Groove forming part, 10... Grooved plug part where groove is not formed, ■... Unfilled area, ■... Uncrimped defect (fin flaw), ■... Wrinkle-like defect, ■... -Sulcus bottom node. Patent Applicant Kobe Steel Co., Ltd. Patent Attorney Takashi Nakamura Figure 1: Wheel Yunxuan-no-匈 Figure 3: Ball Fairness! 1-way visit 2° “[D-Yane-kata visit figure figure figure figure figure figure figure figure figure / noon figure] 0 figure figure figure figure figure

Claims (1)

[Scope of Claims] (1) The diameter of the metal tube is reduced using a drawing die and a floating plug, and then the inner surface of the metal tube is expanded and grooved using a rolling member supported by a retaining ring and a grooved plug. Further, in the method for grooving the inner surface of a metal tube, the diameter of the metal tube is adjusted using a diameter adjusting die, and the tube is continuously expanded by rolling and drawing, using a grooved plug having an approach portion at the front as the grooved plug, When the grooved plug and the rolling member work together to expand the diameter of the inner surface of the metal tube and form grooves, the rolling member applies pressure from the area where the inner diameter portion of the metal tube contacts the grooved plug approach portion. A method for forming internal grooves on a metal tube, characterized in that the internal grooves are formed while the metal tube is being grooved. (2) The method according to claim 1, wherein the rolled member is a rolled ball, and the rolled ball core is arranged in a parallel portion near the end point of the approach portion of the grooved plug. (3) The grooved plug and the rolled ball should be aligned so that the outer diameter of the metal tube and the rolled ball are in contact between the contact point between the inner diameter of the metal tube and the grooved plug and the end point of the grooved plug approach part. 3. The method according to claim 1, wherein the position is restricted. (4) Let Δk be the horizontal component of the contact length between the outer circumference of the metal tube and the rolled ball between the point where the outer diameter of the metal tube and the rolled ball start contact and the end point of the grooved plug approach part, and When the horizontal component of the contact length between the end point of the grooved plug approach part and the perpendicular line of the rolled ball core is Δl, Δk and Δl
4. The method according to claim 1, wherein the relative positions of the grooved plug and the rolled ball are regulated so that the ratio of Δk/Δl≧1 is satisfied. (5) Let y be the contact vertical component between the point A where the inner diameter part of the metal tube contacts the grooved plug and the end point B of the grooved plug approach part, and the starting point C of forming the groove bottom of the approach part of the grooved plug.
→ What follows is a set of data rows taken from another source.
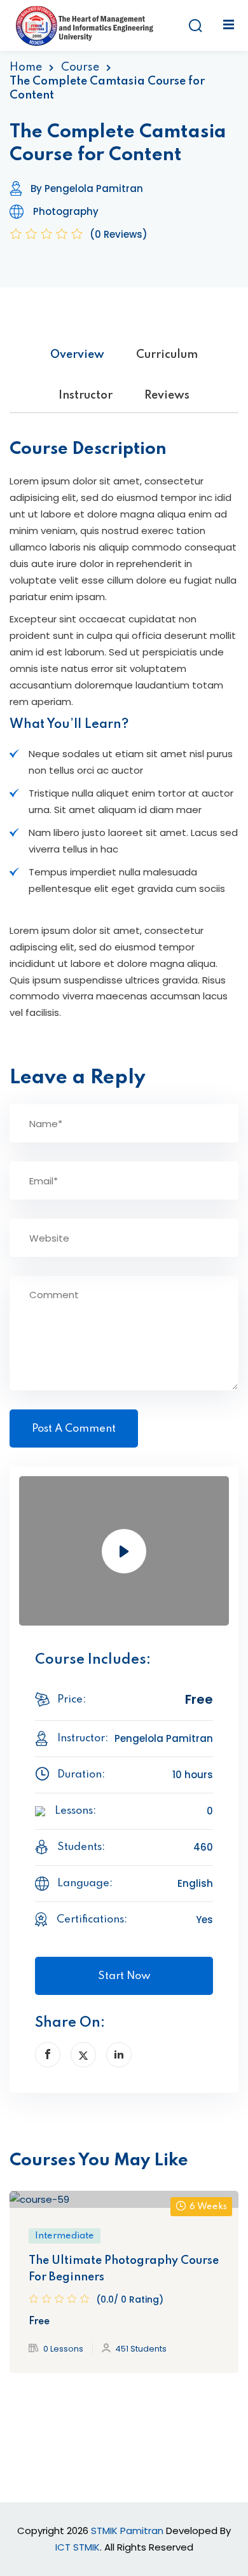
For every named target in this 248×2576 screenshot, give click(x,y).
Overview (77, 354)
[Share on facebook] (47, 2054)
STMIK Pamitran (127, 2530)
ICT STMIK (77, 2547)
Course (80, 67)
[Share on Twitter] (83, 2054)
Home (26, 67)
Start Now (124, 1976)
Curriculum (167, 354)
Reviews (166, 395)
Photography (66, 211)
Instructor (86, 395)
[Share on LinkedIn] (119, 2054)
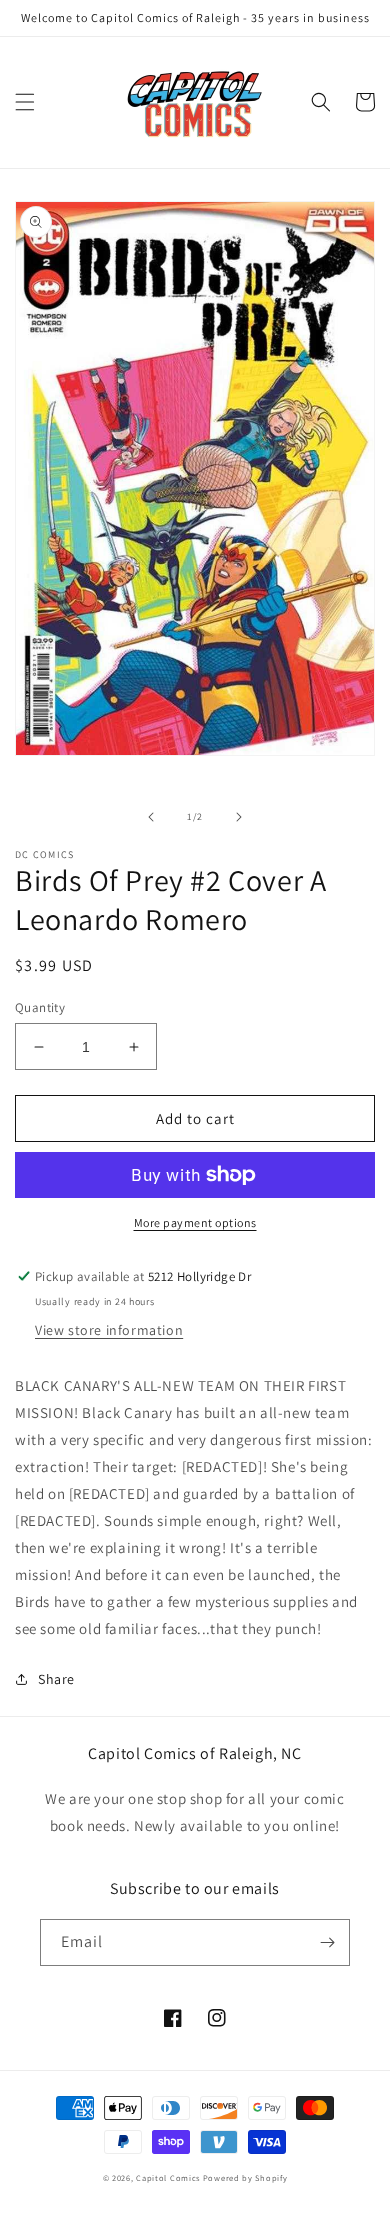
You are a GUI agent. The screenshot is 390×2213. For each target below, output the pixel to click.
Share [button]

When the vertical component of the end point b of the approach section is (Cb)y, the grooved plug and rolled ball should be adjusted to satisfy the following formula: 0.5≦(b)y/(Cb)y≦1.0. The method according to any one of claims 1 to 4, wherein the relative position of the is regulated. (6) The approach half angle of the approach part of the grooved plug is 5
6. A method according to any one of claims 1 to 5, wherein the angle is -13[deg.]. (7) When the grooved plug is a multi-step tapered type having no parallel portion, the first step taper portion is the approach portion, and the approach half angle is 5 to 13 degrees.Claims 1, 3 to 5
The method described in any of the above.